**Work item**
Set down, exactly and with nothing added, the lines running from the one that holds "This screenshot has" to the final line of the records. Pictures stay out of the copy.

[Collected data entries]
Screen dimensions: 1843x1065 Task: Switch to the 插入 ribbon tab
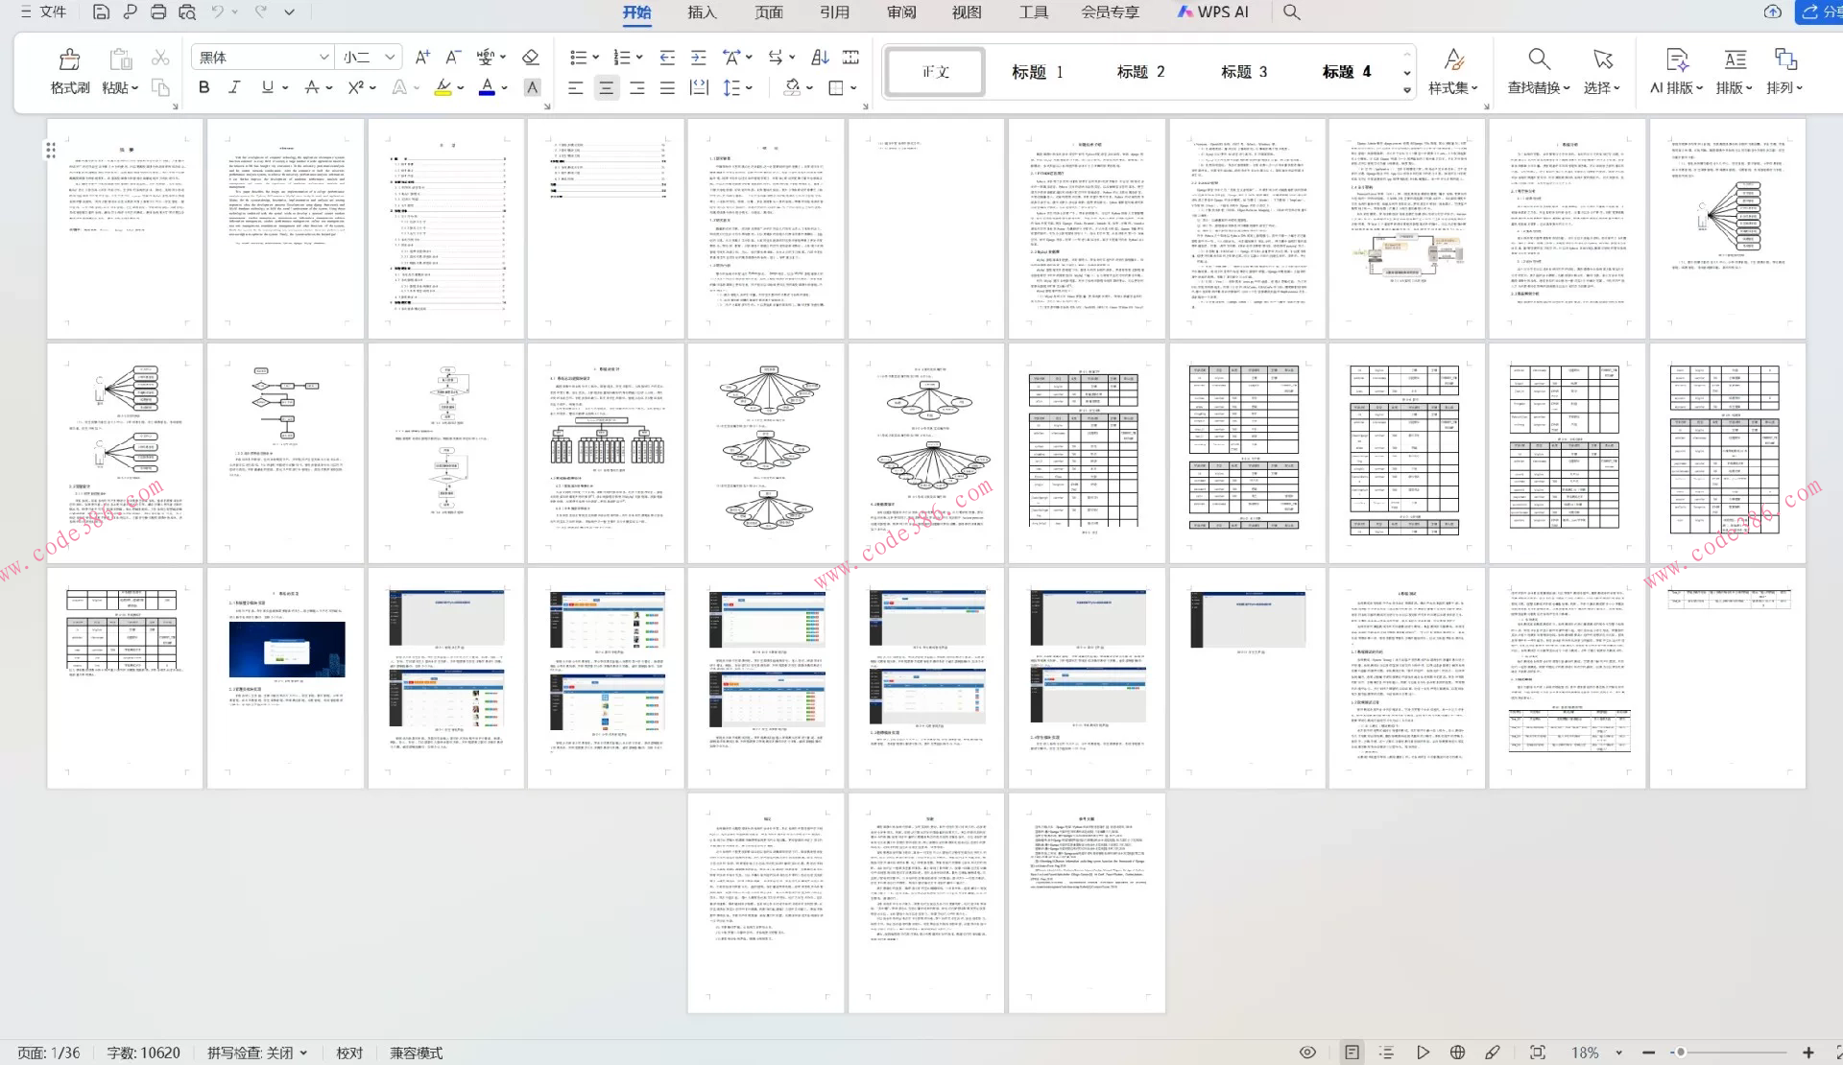pos(702,12)
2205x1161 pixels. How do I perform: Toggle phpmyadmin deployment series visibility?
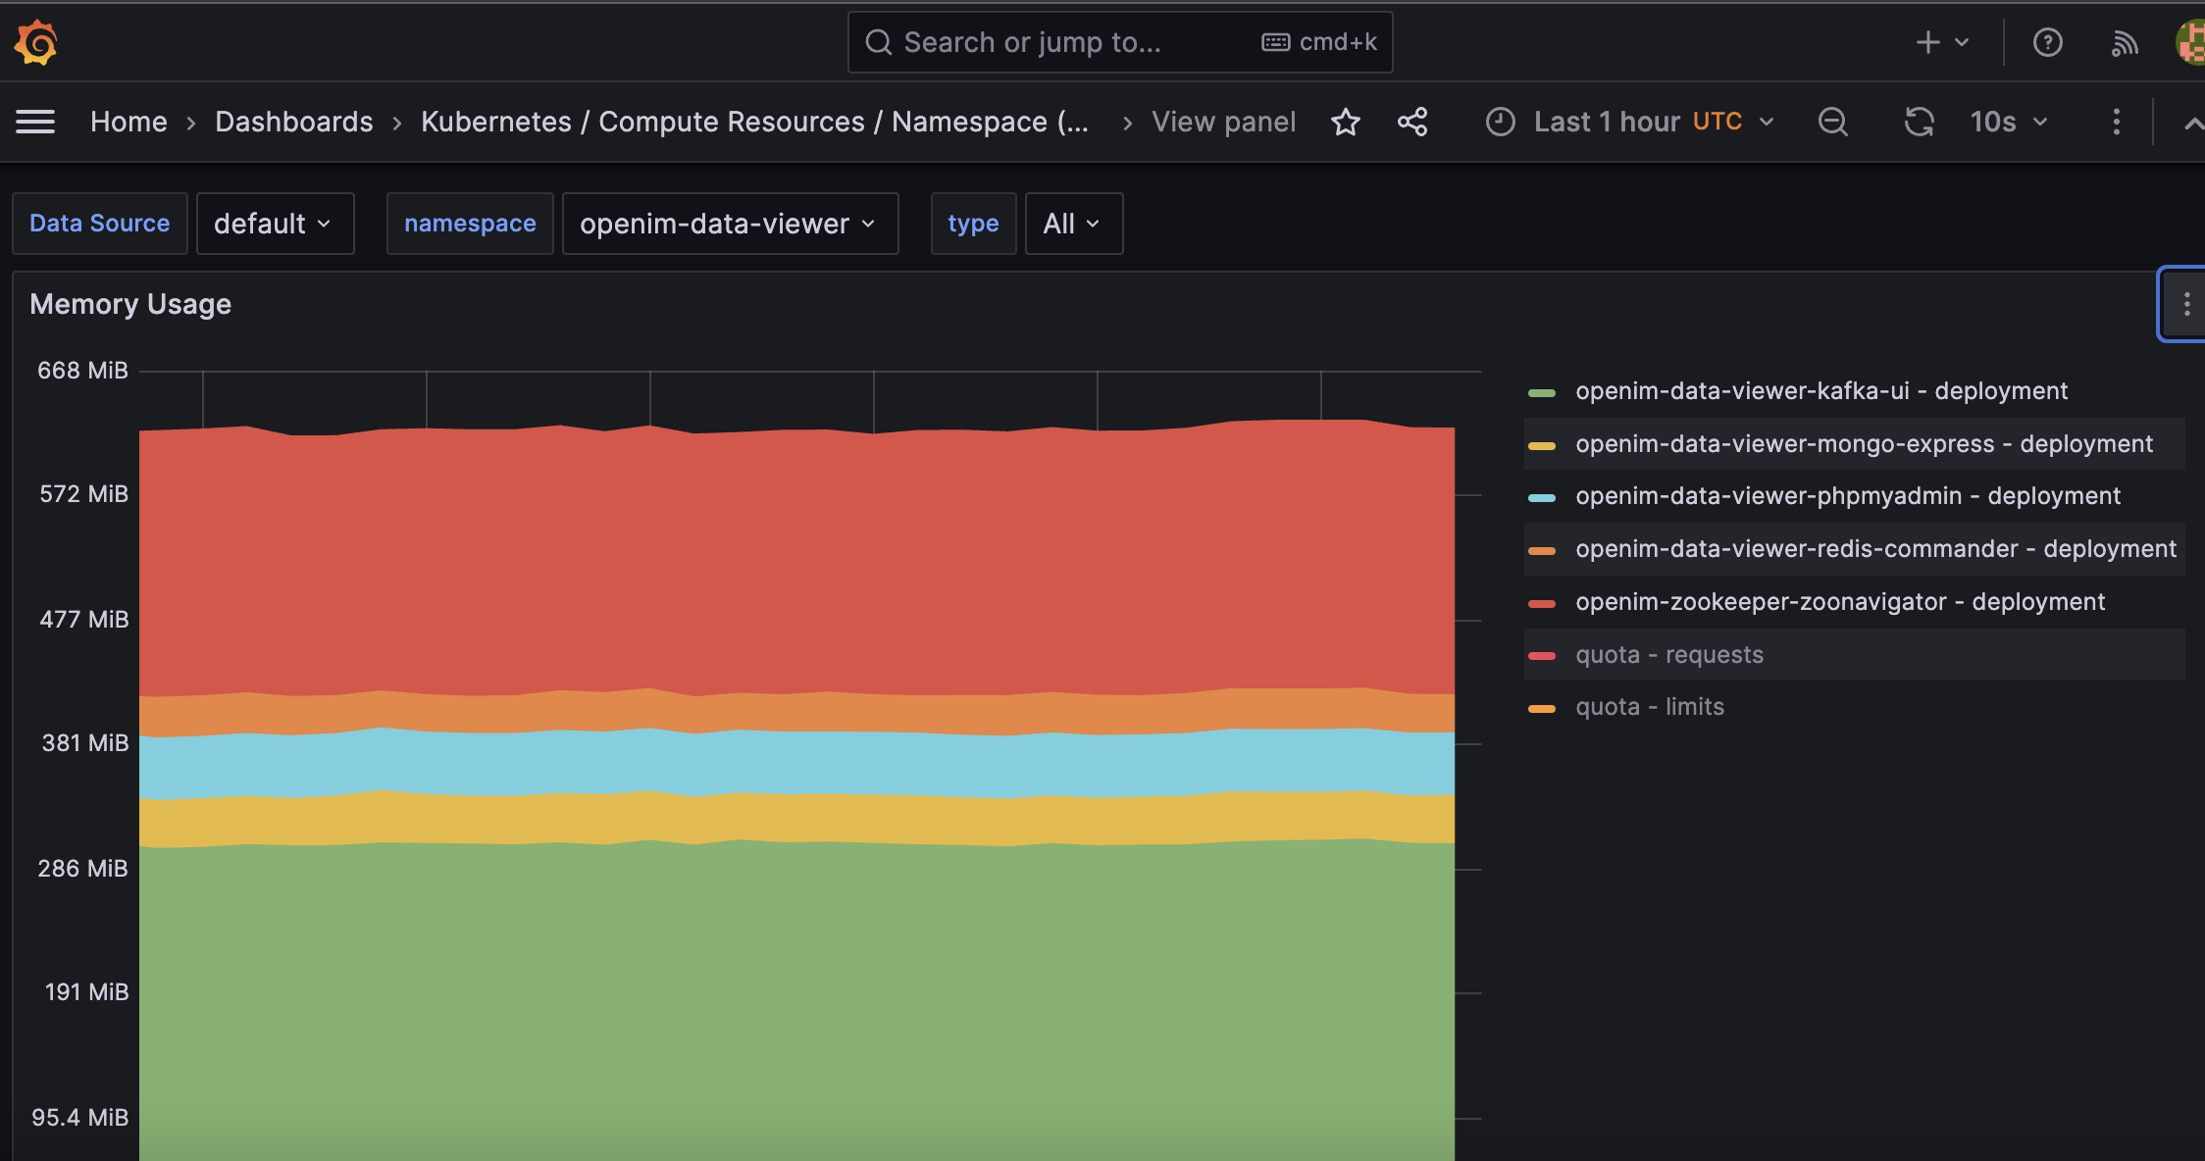coord(1847,496)
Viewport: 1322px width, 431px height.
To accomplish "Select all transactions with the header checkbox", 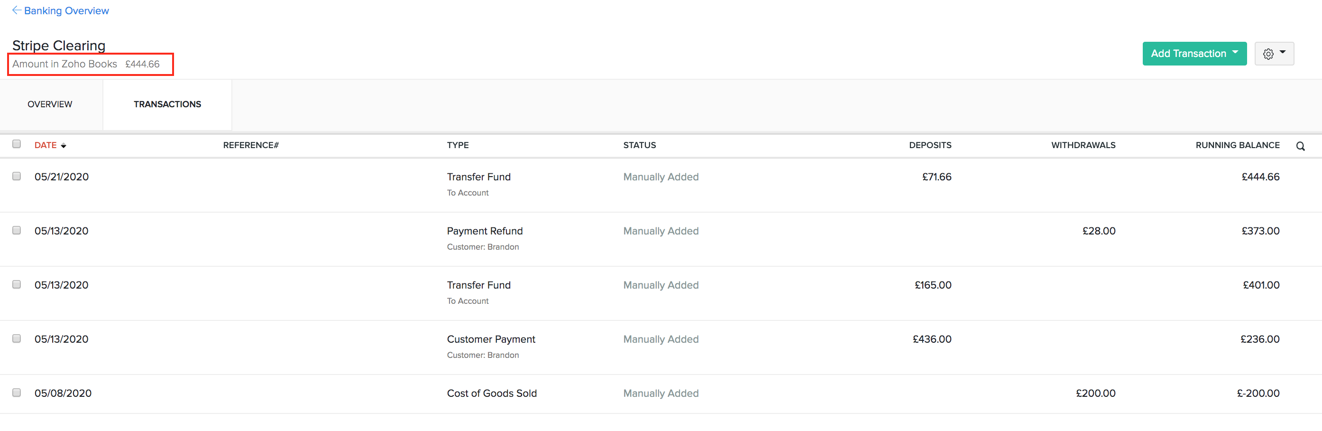I will 16,144.
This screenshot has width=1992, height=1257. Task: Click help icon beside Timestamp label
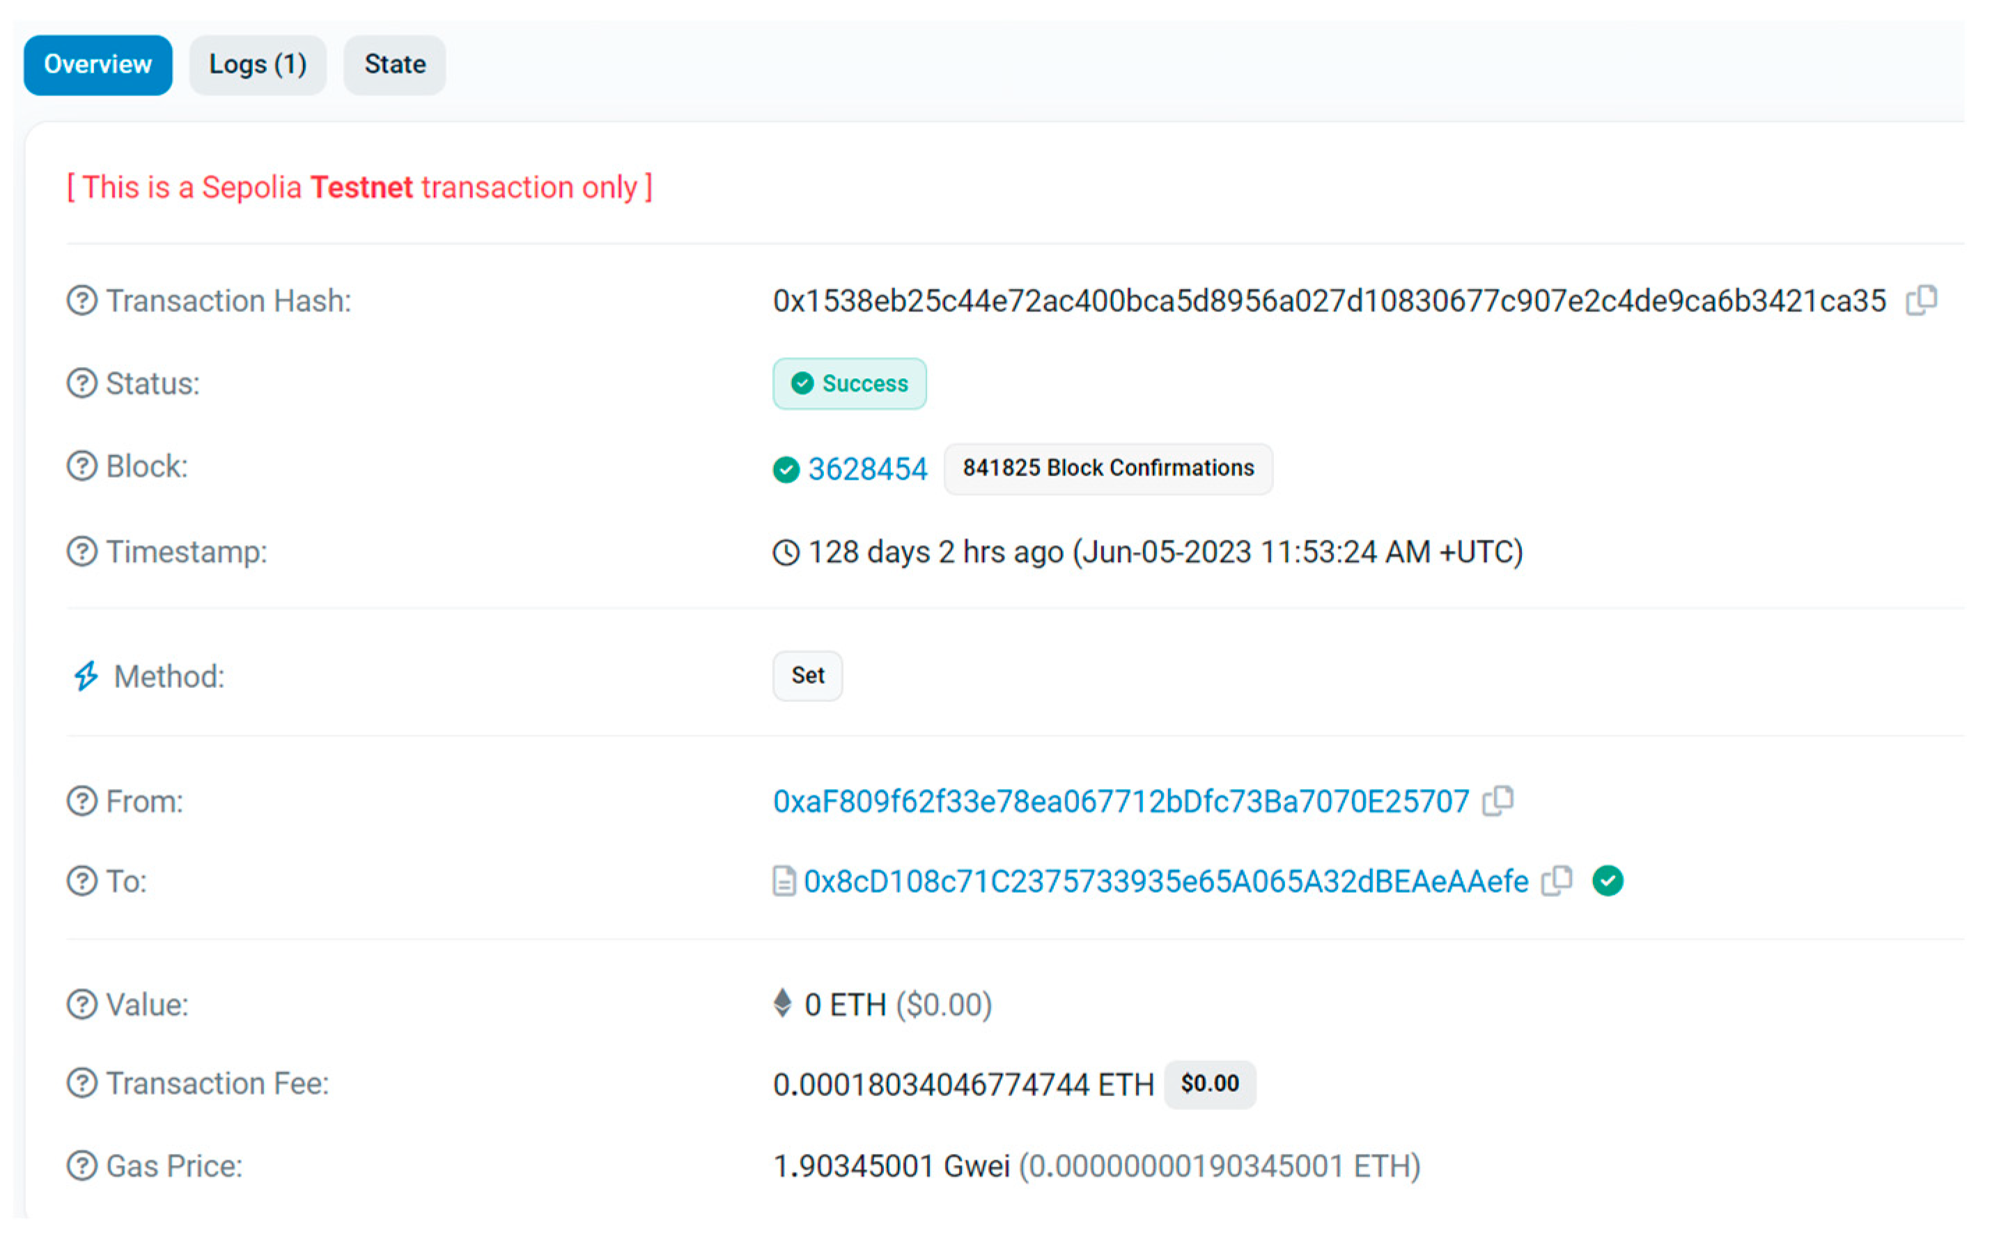(82, 552)
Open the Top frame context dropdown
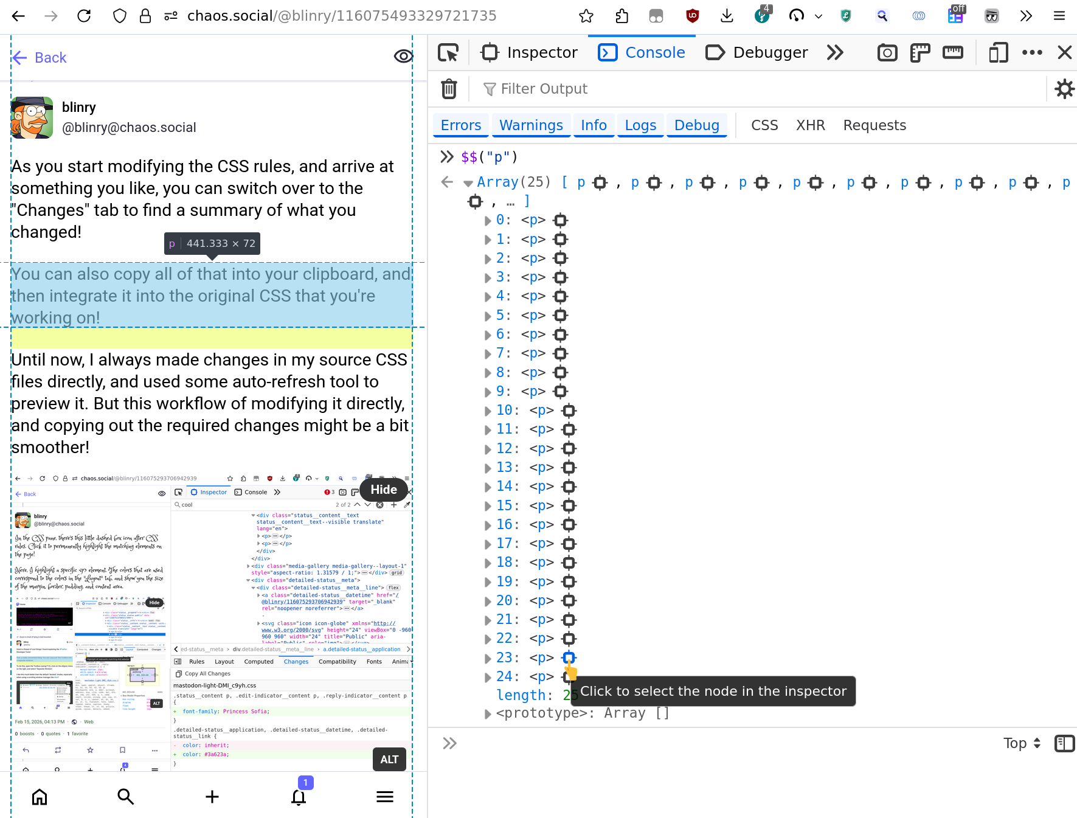 1020,743
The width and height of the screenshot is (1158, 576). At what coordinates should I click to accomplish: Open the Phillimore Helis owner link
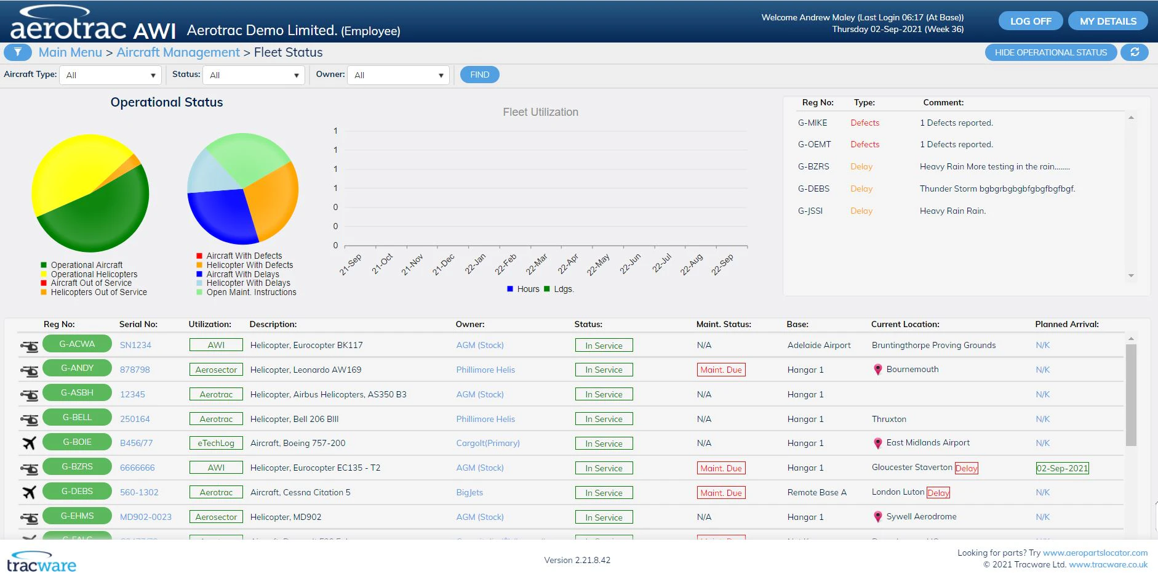(x=485, y=369)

**Response box**
This screenshot has width=1992, height=1257. Task: Click help icon beside Timestamp label
(82, 552)
Open the Top frame context dropdown
 1020,743
The width and height of the screenshot is (1158, 576). At what coordinates should I click to accomplish: Open the Phillimore Helis owner link
(x=485, y=369)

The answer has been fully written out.